--- start Data extract ---

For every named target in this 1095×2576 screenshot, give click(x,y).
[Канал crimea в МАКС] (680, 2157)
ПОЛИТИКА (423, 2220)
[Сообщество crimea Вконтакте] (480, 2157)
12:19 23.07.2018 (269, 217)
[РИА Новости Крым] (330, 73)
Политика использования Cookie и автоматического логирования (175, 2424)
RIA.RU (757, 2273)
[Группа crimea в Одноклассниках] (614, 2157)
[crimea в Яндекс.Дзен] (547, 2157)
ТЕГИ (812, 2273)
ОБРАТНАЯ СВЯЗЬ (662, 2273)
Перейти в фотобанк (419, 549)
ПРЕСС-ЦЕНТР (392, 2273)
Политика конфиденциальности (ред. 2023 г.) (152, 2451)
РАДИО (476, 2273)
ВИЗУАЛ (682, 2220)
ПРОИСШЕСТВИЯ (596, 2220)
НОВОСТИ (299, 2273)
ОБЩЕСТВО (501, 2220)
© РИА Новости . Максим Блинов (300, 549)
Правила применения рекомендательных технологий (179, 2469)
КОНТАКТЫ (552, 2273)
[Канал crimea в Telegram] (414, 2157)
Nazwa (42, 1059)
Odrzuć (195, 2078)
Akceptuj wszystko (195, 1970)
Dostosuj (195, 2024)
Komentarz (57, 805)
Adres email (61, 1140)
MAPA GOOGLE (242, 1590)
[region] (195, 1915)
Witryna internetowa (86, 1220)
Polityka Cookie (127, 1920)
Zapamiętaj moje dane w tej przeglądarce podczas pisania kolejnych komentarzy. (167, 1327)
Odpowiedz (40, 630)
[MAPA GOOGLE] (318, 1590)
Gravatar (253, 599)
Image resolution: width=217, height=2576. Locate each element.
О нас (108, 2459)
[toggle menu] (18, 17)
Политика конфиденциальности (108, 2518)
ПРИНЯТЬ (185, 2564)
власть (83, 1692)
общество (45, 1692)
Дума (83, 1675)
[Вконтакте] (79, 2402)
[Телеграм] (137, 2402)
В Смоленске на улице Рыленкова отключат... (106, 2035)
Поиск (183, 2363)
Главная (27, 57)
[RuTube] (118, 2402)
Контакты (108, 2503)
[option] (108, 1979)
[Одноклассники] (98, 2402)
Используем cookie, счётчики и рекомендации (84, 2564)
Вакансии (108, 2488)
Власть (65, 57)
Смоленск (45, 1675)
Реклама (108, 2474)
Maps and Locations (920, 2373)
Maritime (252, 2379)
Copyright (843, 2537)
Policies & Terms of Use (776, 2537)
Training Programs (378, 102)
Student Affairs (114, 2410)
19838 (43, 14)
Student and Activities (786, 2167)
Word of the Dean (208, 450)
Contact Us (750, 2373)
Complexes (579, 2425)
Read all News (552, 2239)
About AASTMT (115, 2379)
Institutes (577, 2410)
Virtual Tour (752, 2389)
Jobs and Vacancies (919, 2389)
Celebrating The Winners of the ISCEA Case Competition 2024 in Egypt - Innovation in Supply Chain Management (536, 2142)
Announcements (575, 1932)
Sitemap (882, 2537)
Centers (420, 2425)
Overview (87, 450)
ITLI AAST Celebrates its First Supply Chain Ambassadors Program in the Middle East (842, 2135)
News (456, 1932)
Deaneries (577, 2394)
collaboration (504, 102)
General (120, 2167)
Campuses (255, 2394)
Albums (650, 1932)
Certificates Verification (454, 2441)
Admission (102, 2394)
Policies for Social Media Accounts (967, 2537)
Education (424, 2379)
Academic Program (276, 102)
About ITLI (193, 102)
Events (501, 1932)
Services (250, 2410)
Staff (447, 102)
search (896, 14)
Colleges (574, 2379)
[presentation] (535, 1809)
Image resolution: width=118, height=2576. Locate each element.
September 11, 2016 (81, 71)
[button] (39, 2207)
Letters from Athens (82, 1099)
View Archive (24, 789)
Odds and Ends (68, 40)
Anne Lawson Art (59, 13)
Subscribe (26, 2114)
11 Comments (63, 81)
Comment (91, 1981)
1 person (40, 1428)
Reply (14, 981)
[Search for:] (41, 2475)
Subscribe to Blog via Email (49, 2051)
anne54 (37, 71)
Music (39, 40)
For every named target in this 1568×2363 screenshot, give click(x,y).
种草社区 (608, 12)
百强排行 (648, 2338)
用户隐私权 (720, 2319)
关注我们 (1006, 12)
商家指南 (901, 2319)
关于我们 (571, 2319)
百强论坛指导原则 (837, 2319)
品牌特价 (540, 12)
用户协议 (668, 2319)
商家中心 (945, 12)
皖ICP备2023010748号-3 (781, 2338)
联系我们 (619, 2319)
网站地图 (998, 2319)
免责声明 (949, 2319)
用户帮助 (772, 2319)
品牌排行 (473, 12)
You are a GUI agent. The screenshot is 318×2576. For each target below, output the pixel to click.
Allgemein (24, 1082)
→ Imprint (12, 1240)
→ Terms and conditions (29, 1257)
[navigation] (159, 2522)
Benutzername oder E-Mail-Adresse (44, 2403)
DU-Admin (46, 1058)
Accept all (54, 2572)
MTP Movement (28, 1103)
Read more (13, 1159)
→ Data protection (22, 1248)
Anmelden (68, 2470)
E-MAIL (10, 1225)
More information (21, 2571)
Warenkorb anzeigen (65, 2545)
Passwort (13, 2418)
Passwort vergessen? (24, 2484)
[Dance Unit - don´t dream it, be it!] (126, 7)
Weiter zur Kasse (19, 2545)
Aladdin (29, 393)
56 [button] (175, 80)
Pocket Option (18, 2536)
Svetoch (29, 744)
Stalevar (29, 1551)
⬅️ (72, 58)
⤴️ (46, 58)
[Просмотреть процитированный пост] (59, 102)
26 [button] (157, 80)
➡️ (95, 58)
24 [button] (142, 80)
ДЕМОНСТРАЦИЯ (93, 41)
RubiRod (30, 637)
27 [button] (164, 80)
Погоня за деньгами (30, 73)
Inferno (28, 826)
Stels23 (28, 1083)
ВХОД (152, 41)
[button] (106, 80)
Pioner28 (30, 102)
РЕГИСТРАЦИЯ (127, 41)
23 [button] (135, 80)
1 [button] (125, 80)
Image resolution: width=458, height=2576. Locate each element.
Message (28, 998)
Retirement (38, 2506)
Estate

--- end Data extract ---

= Stated exercise =
Repeat every one of the lines above word for word, from the first through the last, without changing anything.

= Problem solution =
For every named target in this 1095×2576 screenshot, give click(x,y).
[Канал crimea в МАКС] (680, 2157)
ПОЛИТИКА (423, 2220)
[Сообщество crimea Вконтакте] (480, 2157)
12:19 23.07.2018 (269, 217)
[РИА Новости Крым] (330, 73)
Политика использования Cookie и автоматического логирования (175, 2424)
RIA.RU (757, 2273)
[Группа crimea в Одноклассниках] (614, 2157)
[crimea в Яндекс.Дзен] (547, 2157)
ТЕГИ (812, 2273)
ОБРАТНАЯ СВЯЗЬ (662, 2273)
Перейти в фотобанк (419, 549)
ПРЕСС-ЦЕНТР (392, 2273)
Политика конфиденциальности (ред. 2023 г.) (152, 2451)
РАДИО (476, 2273)
ВИЗУАЛ (682, 2220)
ПРОИСШЕСТВИЯ (596, 2220)
НОВОСТИ (299, 2273)
ОБЩЕСТВО (501, 2220)
© РИА Новости . Максим Блинов (300, 549)
Правила применения рекомендательных технологий (179, 2469)
КОНТАКТЫ (552, 2273)
[Канал crimea в Telegram] (414, 2157)
Nazwa (42, 1059)
Odrzuć (195, 2078)
Akceptuj wszystko (195, 1970)
Dostosuj (195, 2024)
Komentarz (57, 805)
Adres email (61, 1140)
MAPA GOOGLE (242, 1590)
[region] (195, 1915)
Witryna internetowa (86, 1220)
Polityka Cookie (127, 1920)
Zapamiętaj moje dane w tej przeglądarce podczas pisania kolejnych komentarzy. (167, 1327)
Odpowiedz (40, 630)
[MAPA GOOGLE] (318, 1590)
Gravatar (253, 599)
Image resolution: width=217, height=2576. Locate each element.
О нас (108, 2459)
[toggle menu] (18, 17)
Политика конфиденциальности (108, 2518)
ПРИНЯТЬ (185, 2564)
власть (83, 1692)
общество (45, 1692)
Дума (83, 1675)
[Вконтакте] (79, 2402)
[Телеграм] (137, 2402)
В Смоленске на улице Рыленкова отключат... (106, 2035)
Поиск (183, 2363)
Главная (27, 57)
[RuTube] (118, 2402)
Контакты (108, 2503)
[option] (108, 1979)
[Одноклассники] (98, 2402)
Используем cookie, счётчики и рекомендации (84, 2564)
Вакансии (108, 2488)
Власть (65, 57)
Смоленск (45, 1675)
Реклама (108, 2474)
Maps and Locations (920, 2373)
Maritime (252, 2379)
Copyright (843, 2537)
Policies & Terms of Use (776, 2537)
Training Programs (378, 102)
Student Affairs (114, 2410)
19838 (43, 14)
Student and Activities (786, 2167)
Word of the Dean (208, 450)
Contact Us (750, 2373)
Complexes (579, 2425)
Read all News (552, 2239)
About AASTMT (115, 2379)
Institutes (577, 2410)
Virtual Tour (752, 2389)
Jobs and Vacancies (919, 2389)
Celebrating The Winners of the ISCEA Case Competition 2024 in Egypt - Innovation in Supply Chain Management (536, 2142)
Announcements (575, 1932)
Sitemap (882, 2537)
Centers (420, 2425)
Overview (87, 450)
ITLI AAST Celebrates its First Supply Chain Ambassadors Program in the Middle East (842, 2135)
News (456, 1932)
Deaneries (577, 2394)
collaboration (504, 102)
General (120, 2167)
Campuses (255, 2394)
Albums (650, 1932)
Certificates Verification (454, 2441)
Admission (102, 2394)
Policies for Social Media Accounts (967, 2537)
Education (424, 2379)
Academic Program (276, 102)
About ITLI (193, 102)
Events (501, 1932)
Services (250, 2410)
Staff (447, 102)
search (896, 14)
Colleges (574, 2379)
[presentation] (535, 1809)
Image resolution: width=118, height=2576. Locate each element.
September 11, 2016 (81, 71)
[button] (39, 2207)
Letters from Athens (82, 1099)
View Archive (24, 789)
Odds and Ends (68, 40)
Anne Lawson Art (59, 13)
Subscribe (26, 2114)
11 Comments (63, 81)
Comment (91, 1981)
1 person (40, 1428)
Reply (14, 981)
[Search for:] (41, 2475)
Subscribe to Blog via Email (49, 2051)
anne54 (37, 71)
Music (39, 40)
For every named target in this 1568×2363 screenshot, give click(x,y).
种草社区 (608, 12)
百强排行 (648, 2338)
用户隐私权 (720, 2319)
关注我们 (1006, 12)
商家指南 (901, 2319)
关于我们 (571, 2319)
百强论坛指导原则 (837, 2319)
品牌特价 (540, 12)
用户协议 (668, 2319)
商家中心 (945, 12)
皖ICP备2023010748号-3 (781, 2338)
联系我们 (619, 2319)
网站地图 (998, 2319)
免责声明 (949, 2319)
用户帮助 (772, 2319)
品牌排行 (473, 12)
You are a GUI agent. The screenshot is 318×2576. For each target below, output the pixel to click.
Allgemein (24, 1082)
→ Imprint (12, 1240)
→ Terms and conditions (29, 1257)
[navigation] (159, 2522)
Benutzername oder E-Mail-Adresse (44, 2403)
DU-Admin (46, 1058)
Accept all (54, 2572)
MTP Movement (28, 1103)
Read more (13, 1159)
→ Data protection (22, 1248)
Anmelden (68, 2470)
E-MAIL (10, 1225)
More information (21, 2571)
Warenkorb anzeigen (65, 2545)
Passwort (13, 2418)
Passwort vergessen? (24, 2484)
[Dance Unit - don´t dream it, be it!] (126, 7)
Weiter zur Kasse (19, 2545)
Aladdin (29, 393)
56 [button] (175, 80)
Pocket Option (18, 2536)
Svetoch (29, 744)
Stalevar (29, 1551)
⬅️ (72, 58)
⤴️ (46, 58)
[Просмотреть процитированный пост] (59, 102)
26 [button] (157, 80)
➡️ (95, 58)
24 [button] (142, 80)
ДЕМОНСТРАЦИЯ (93, 41)
RubiRod (30, 637)
27 [button] (164, 80)
Погоня за деньгами (30, 73)
Inferno (28, 826)
Stels23 (28, 1083)
ВХОД (152, 41)
[button] (106, 80)
Pioner28 (30, 102)
РЕГИСТРАЦИЯ (127, 41)
23 [button] (135, 80)
1 [button] (125, 80)
Image resolution: width=458, height=2576. Locate each element.
Message (28, 998)
Retirement (38, 2506)
Estate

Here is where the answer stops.